The purpose of this document is to outline inventory management techniques from the standpoint of operations research.  This document will cover the basics of inventory management and include specific examples covered in the Georgia Tech MGMT-6203 course.  The contents included here are NOT part of a homework assignment, or exam, but rather just a "re-working" of the examples used in the course content.  Georgia Tech is very much concerned about academic integrity and honesty.  My goal is not to cheat, but rather the help others understand the lectures.

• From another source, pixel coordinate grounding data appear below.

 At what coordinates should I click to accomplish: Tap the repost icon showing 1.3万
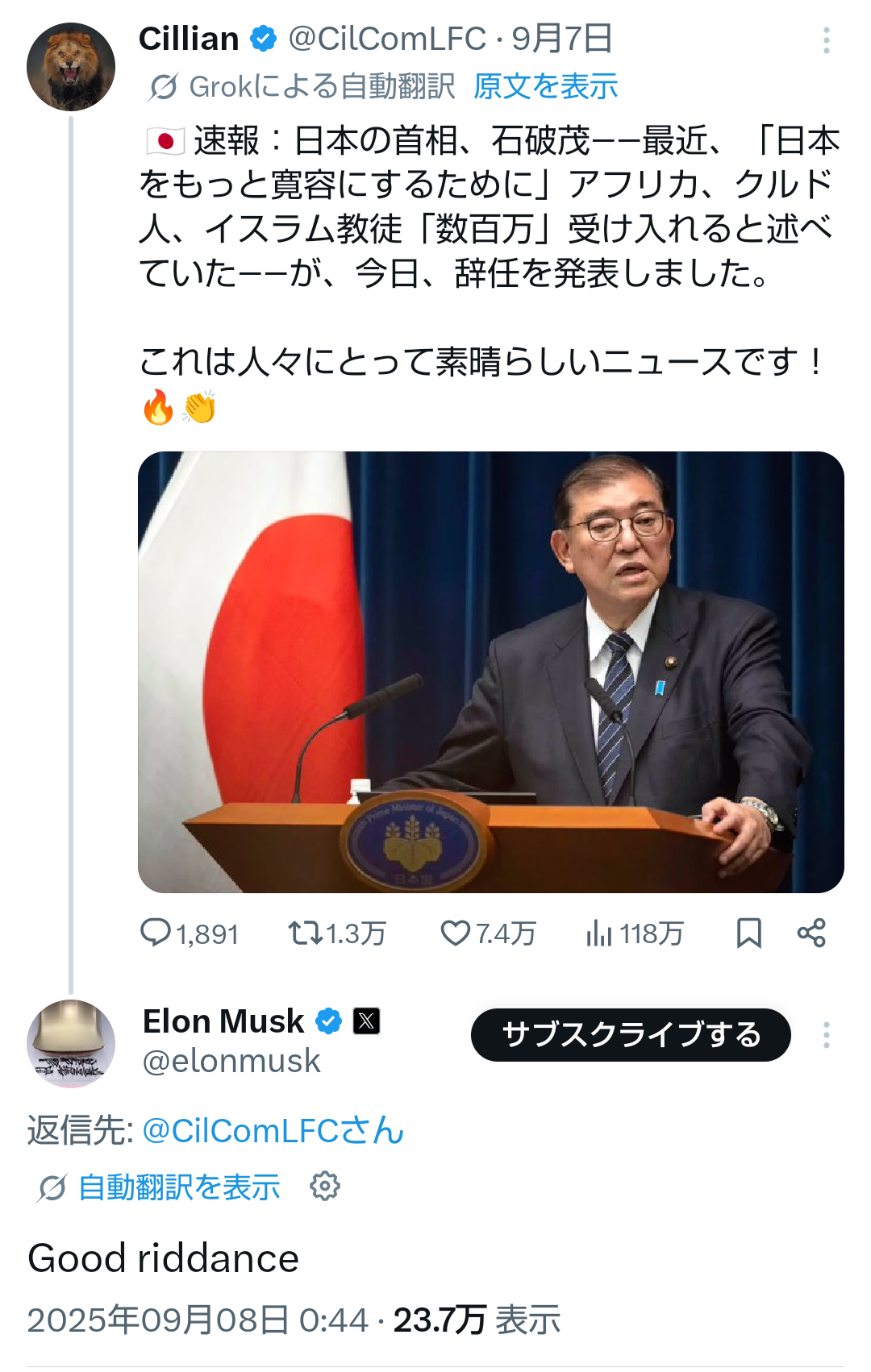point(306,933)
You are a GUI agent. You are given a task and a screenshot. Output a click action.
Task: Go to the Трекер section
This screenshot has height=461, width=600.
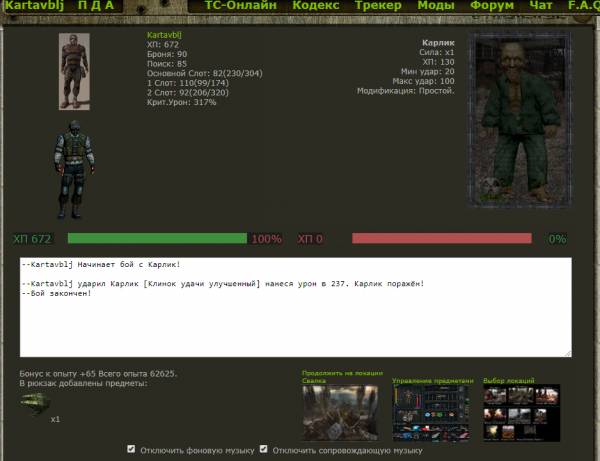pyautogui.click(x=378, y=6)
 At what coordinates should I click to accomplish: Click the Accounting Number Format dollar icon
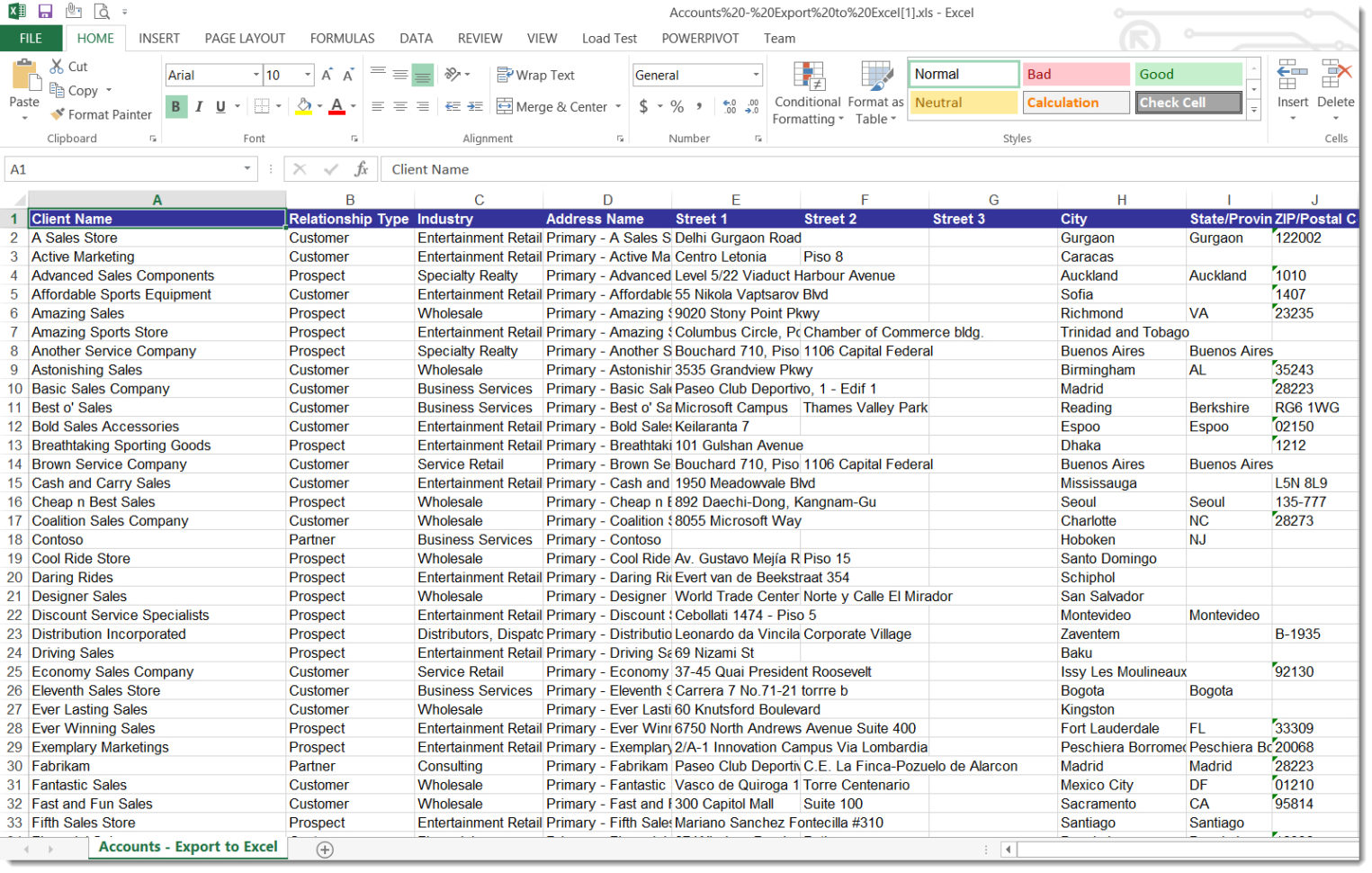(x=644, y=106)
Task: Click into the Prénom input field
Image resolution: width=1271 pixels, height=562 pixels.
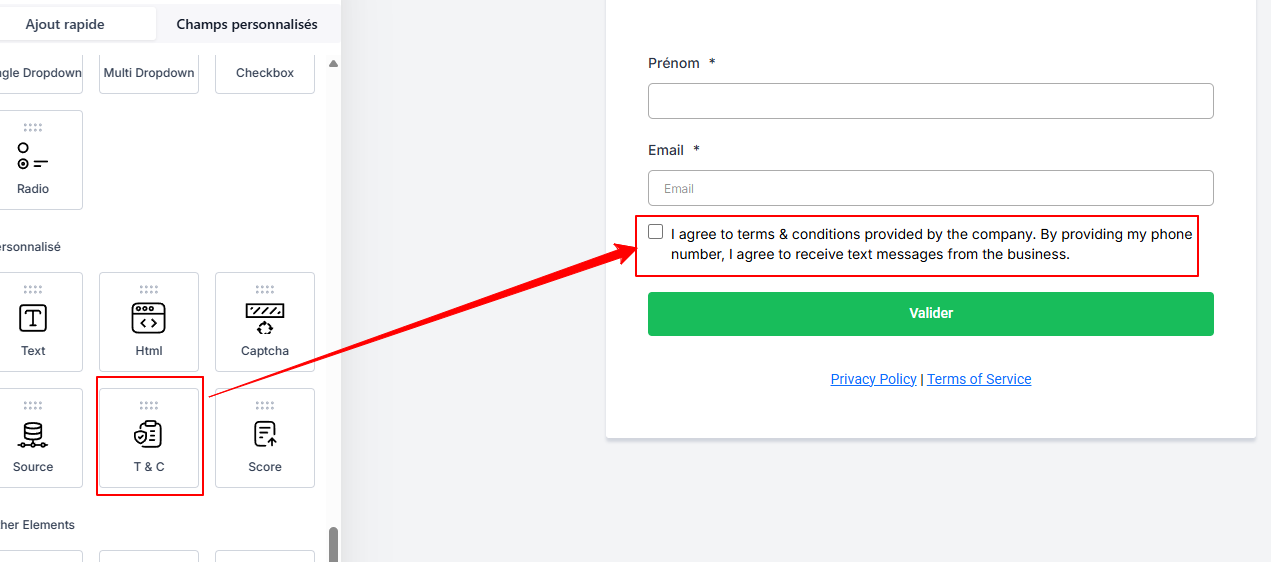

The original work was done by Bob Myers, Lecturer, Georgia Institute of Technology, MGMT-6203 Data Analytics for Business, Summer 2020. 

# Inventory Basics

Inventory is:

 - Raw materials
 - Component parts
 - Work in process (Through at least 1 step.)
 - Finished goods
 - MRO - Items that are required but not used to make something.
 
 "Stock of anything for future use."
 
Inventory management matches supply to demand.
 
Why would a company want more inventory?

- Hedge for demand
- Protects agains supply disruption
- Discounts for ordering more

Why would a company want inventory?

- Inventory can become obsolete
- Perhishable can spoil
- Shrinkage (theft)
- Holding Costs (Insurance, security, warehouse, etc)
- Opportunity Costs - More money tied up in inventory

Inventory management comes down to determining when to reorder, and how much to order?

# Economic Order Quantity (EOQ)

Total Cost = Ordering Cost + Inventory Cost

- Ordering Cost =  (Number of orders) x (cost per order)
- Inventory (holding) Cost = (average inventory) x (holding cost per year)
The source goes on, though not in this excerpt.